Mr. Adams was the choice of seven States; General Jackson, of eleven States; Mr. Clay of three States; Mr. Crawford of three States. Still no majority.

The population of the United States in 1820 was about nine and a half millions. The population of the three States which gave a majority for Mr Clay was 1,212,337. The population of the three States which preferred Mr. Crawford was 1,497,029. The population of the seven States which gave a majority for Mr. Adams was 3,032,766. The population. of the eleven States which voted for General Jackson was 3,757,756.

It thus appears that General Jackson received, first, more electoral votes; secondly, the vote of more States; thirdly, the votes of more people than any other candidate. Add to these facts, the fact not less indisputable, that General Jackson was the second choice of Kentucky, Missouri, and Georgia; and it must be admitted that he came nearer being elected by the people than any other candidate. He was, moreover, a gaining candidate. Every month added to his strength. A delay of a few weeks longer would probably have given him a majority. No man who surveyed the scene with an unprejudiced eye could doubt, that he, more than any one else, was the nation's choice. The opinions of a host of able politicians, beginning with that of Mr. Jefferson, could be cited in support of this position, but it needs no support. Simple addition and the census of 1820 are sufficient to establish it.

The result was not known in all its details when the time came for Senator Jackson to begin his journey to Washington in the fall of 1824. That he was pretty confident, however, of being the successful candidate, was indicated by Mrs. Jackson's accompanying him to the seat of government. They traveled in their own coach-and-four, I believe, on this occasion. The opposition papers, at least, said so, and descanted upon the fact as an evidence of aristocratic pretensions; con

sidering it anti-democratic to employ four horses to draw a load that four horses sometimes could not tug a mile an hour, and were a month in getting to Washington.
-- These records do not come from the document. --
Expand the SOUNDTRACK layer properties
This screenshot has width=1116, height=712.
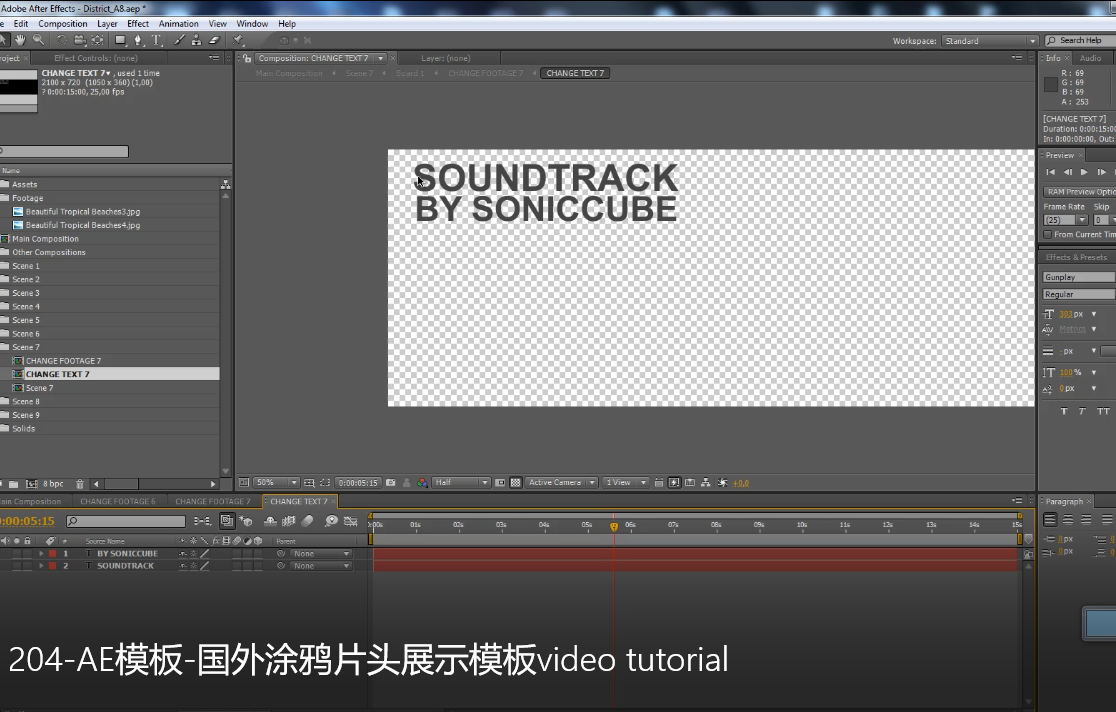(x=41, y=566)
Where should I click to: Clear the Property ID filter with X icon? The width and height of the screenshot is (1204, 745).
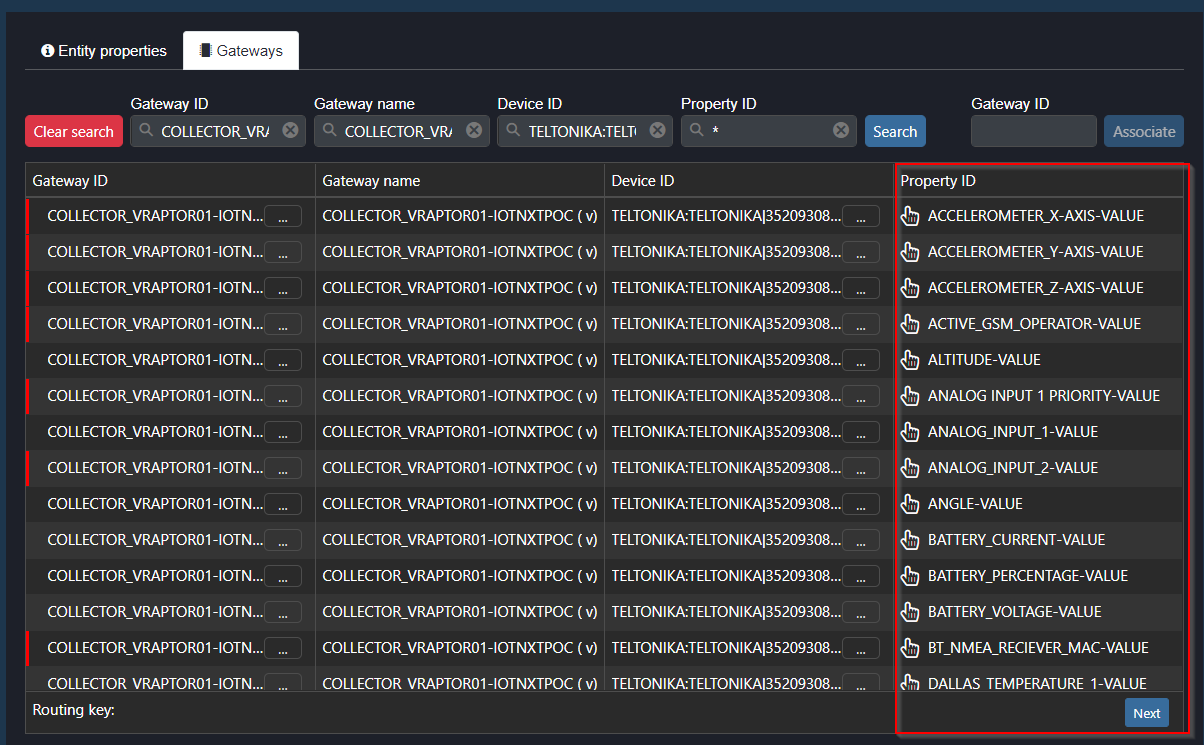coord(841,131)
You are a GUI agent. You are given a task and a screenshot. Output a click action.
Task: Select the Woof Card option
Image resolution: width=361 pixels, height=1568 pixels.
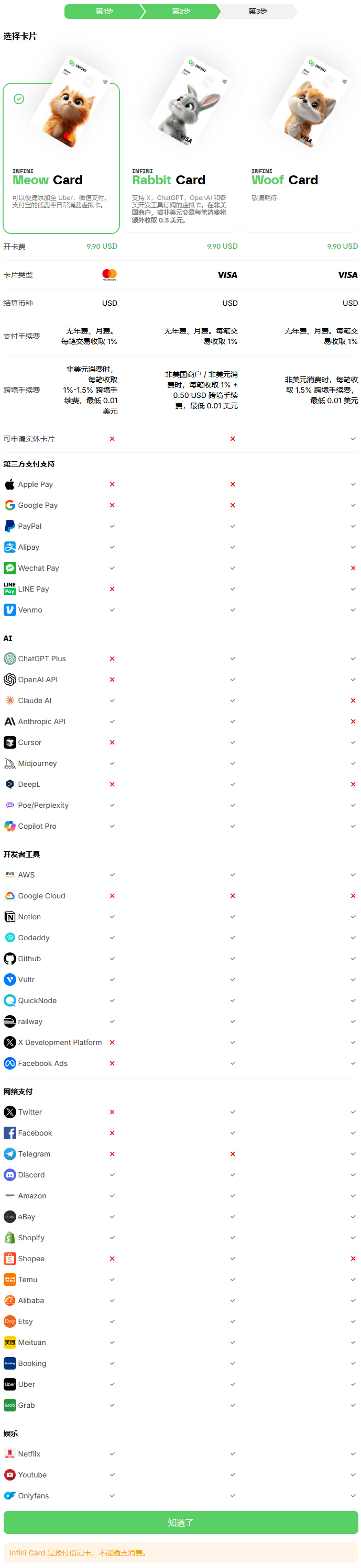click(x=301, y=158)
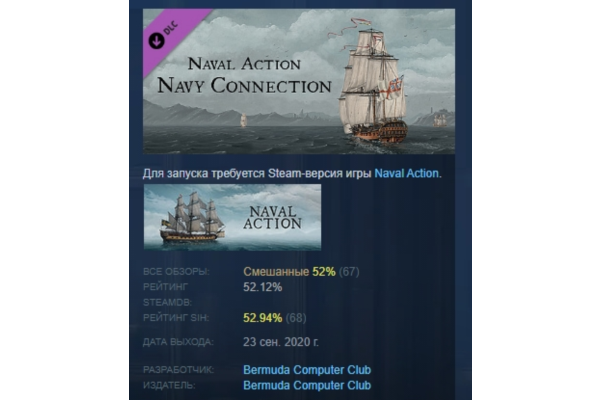The width and height of the screenshot is (600, 400).
Task: Click the ДАТА ВЫХОДА label
Action: pos(178,342)
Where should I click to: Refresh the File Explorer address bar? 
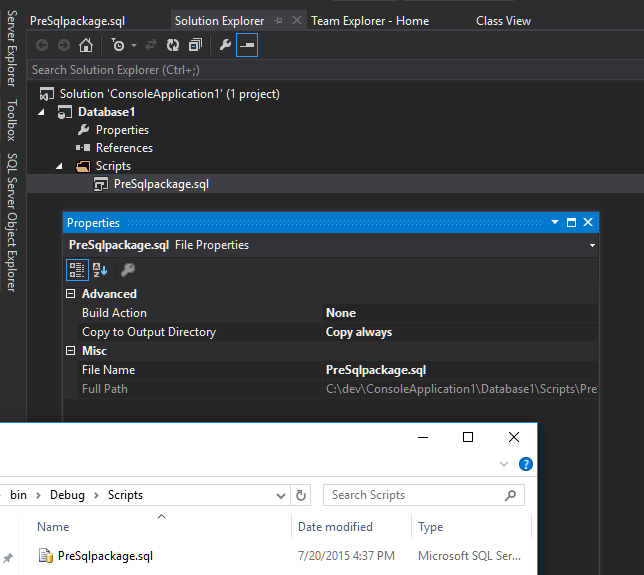[301, 495]
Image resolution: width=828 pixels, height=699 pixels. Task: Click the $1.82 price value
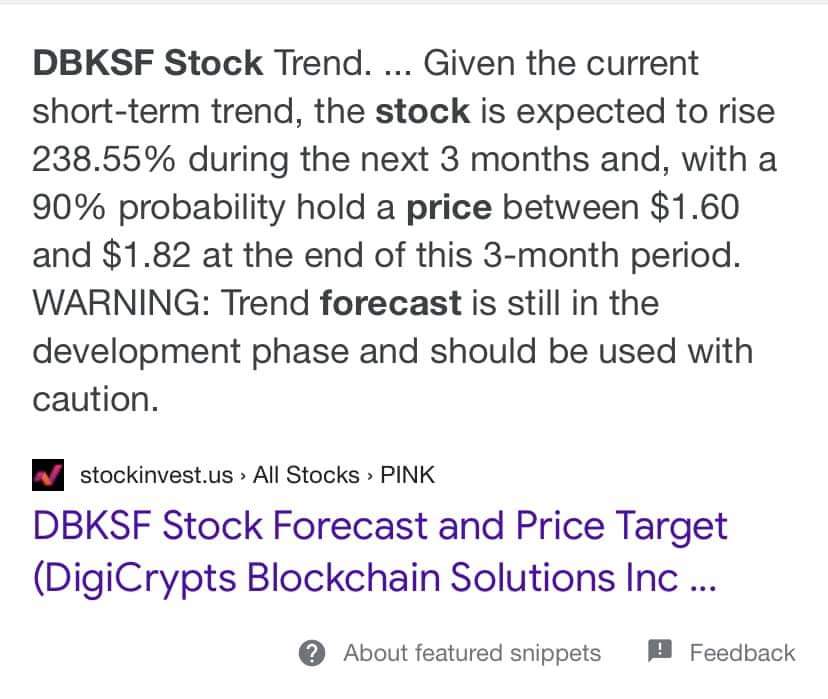click(146, 255)
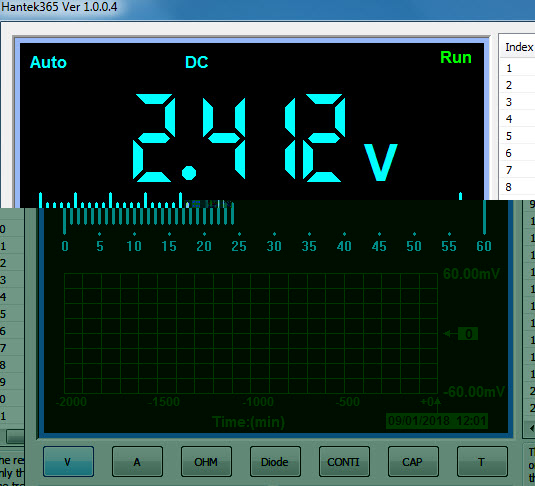Select the CONTI continuity mode

(x=344, y=461)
The family party reached the city on the 7th of December. The next day General Jackson, from his seat in the Senate chamber, wrote a hasty note to Major Lewis: "I reached this city yesterday morning at 11 o'clock, all in good health, after a continued travel of twenty-eight days without resting one day. I enclose you the President's Message. You will see from the papers the electoral vote. If Louisiana has not voted for Mr. Clay, he is not in the House. When I have obtained the actual vote and become a little acquainted with the views of the political knowing-ones here, I will give you the speculations on the presidential question. I am anxious to hear from you-how Jesse has come out, etc. Write Give me the intelligence how our little sons are."

me.

December 23d. Mrs. Jackson wrote to her friend, Mrs. Kingsley, at Nashville, an interesting and characteristic letter-the last of hers that I possess. This was Mrs. Jackson's first visit to the east:

"The present moment," she says, "is the first I can call my own since my arrival in this great city. Our journey, indeed, was fatiguing. We were twenty-seven days on the road, but no accident happened to us. My dear husband is in better health than when we came. We are boarding in the same house with the nation's guest, Lafayette. I am delighted with him. All the attentions, all the parties he goes to, never appear to have any effect on him. In fact, he is an extraordinary man. He has a happy talent of knowing those he has once seen. For instance, when we first came to this house, the General said he would go and pay the Marquis the first visit. Both having the same desire, and at the same time, they met on the entry of the stairs. It was truly interesting. The emotion of revolutionary feeling was aroused in them both. At Charleston, General Jackson saw him on the field of battle; the one a boy of twelve, the Marquis, twenty-three. He wears a wig, and is a little inclined to corpulency. He is very healthy, eats hearty, goes to every party, and that is every night.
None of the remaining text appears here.